Sólo basta con ver que los derechos más elementales no se respetan: salarios y vivienda indignos, infancia y ancianidad desprotegidas, hospitales abarrotados, gente que debe pagar impuestos que no paga, castigos que se imponen que no se cumplen, forman parte de una enorme lista de situaciones con las que nos acostumbramos a convivir resignadamente. Pensamos que la debilidad de nuestro sistema judicial, es una de las causas fundamentales de la inutilidad de la ley. Se trata de una debilidad histórica que responde a su proceso de formación institucional. La “justicia del rey”, trasladada a nuestra tierra por los españoles y ratificada a lo largo de centurias, siempre fue funcional a los intereses coloniales y a la concentración del poder. Los caudillos y presidentes manipularon a los jueces y los jueces se dejaron manipular.

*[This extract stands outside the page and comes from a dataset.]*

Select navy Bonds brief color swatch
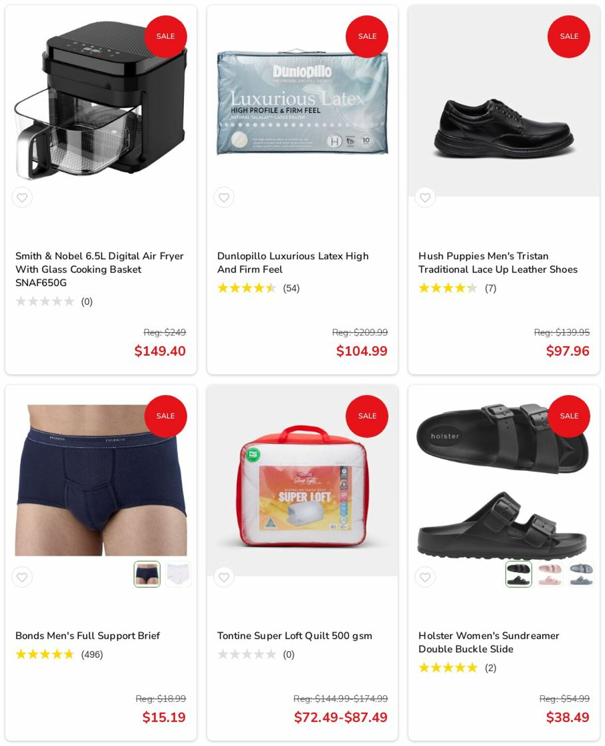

Los Tribunales Superiores avalaron las dictaduras militares, ocurrieron cruentos golpes de Estado, rebeliones, alzamientos, opresiones, se firmaron contratos que establecieron privilegios irritantes para empresas extranjeras, se usurparon tierras, se mataron y desaparecieron ciudadanos, les quitaron sus hijos y sus hijas y fue el propio sistema judicial quien se preocupó de marginar a quienes no aceptaban esa situación y de volver sumisos a quienes pretendían “sacar los pies del plato”.

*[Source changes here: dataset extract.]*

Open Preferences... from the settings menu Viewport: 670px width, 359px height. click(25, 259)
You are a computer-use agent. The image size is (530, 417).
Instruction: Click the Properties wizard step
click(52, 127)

Después de 40 años de democracia, nos encontramos con una administración de justicia tan débil como entonces y poco dispuesta a construir su verdadera fortaleza. Después de 40 años de democracia, la permanencia de la injusticia social nos debería convertir en gente impaciente. Impaciencia entendida como resultado de la solidaridad y la sensibilidad frente a las injusticas. Sobre todo, las nuevas generaciones debieran estar impacientes por construir una sociedad más igualitaria. Una política que tolera las injusticias sin impacientarse se contenta con administrar mejor o peor lo que ya existe y se muestra incapaz de transformar la realidad. La política no es el arte de lo posible como nos han enseñado, es el arte de imaginar sociedades mejores y volverlas posibles. Es un oficio para impacientes. Y es la democracia el escenario que nos permite ser impacientes sin ser violentos. Sobre la base de la brutal desigualdad social actual, es una quimera construir una república, una democracia y un Estado de derecho.

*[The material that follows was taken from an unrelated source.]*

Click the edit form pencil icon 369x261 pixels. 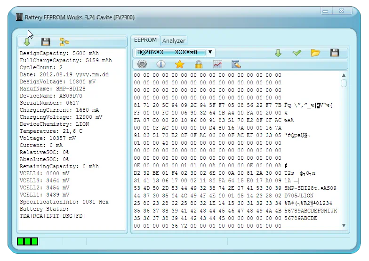tap(236, 65)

Para que el proyecto democrático entusiasme a las nuevas generaciones debe interpelar, molestar y generar riesgos. Ser demócrata obliga, entre otras cuestiones, a democratizar los sistemas judiciales. No se trata de esperar todo del Poder Judicial, no es que pensemos que las soluciones se producen solamente cumpliendo las leyes, pero constituye una condición necesaria para el funcionamiento de la democracia.

Siempre existirán los “prudentes”, los que reclaman “orden”, siempre andarán merodeando los “iluminados” que quieren todo el poder o los violentos que directamente no creen en los valores de la democracia y desprecian los derechos conquistados. Pero ahora, como siempre, están los que saben que la democracia no es una fiesta sino una tenaz construcción colectiva y que el cumplimiento de la ley es un inseparable compañero de ruta.

Tal vez comience una época revolucionaria donde una nueva generación comprometida se vuelva a entusiasmar con el proyecto político que consiste en recordarle a la democracia sus promesas más elementales. De ello depende su futuro.

*Integrante de la Junta Directiva del Instituto de Estudios Comparados en Ciencias Penales y Sociales (INECIP).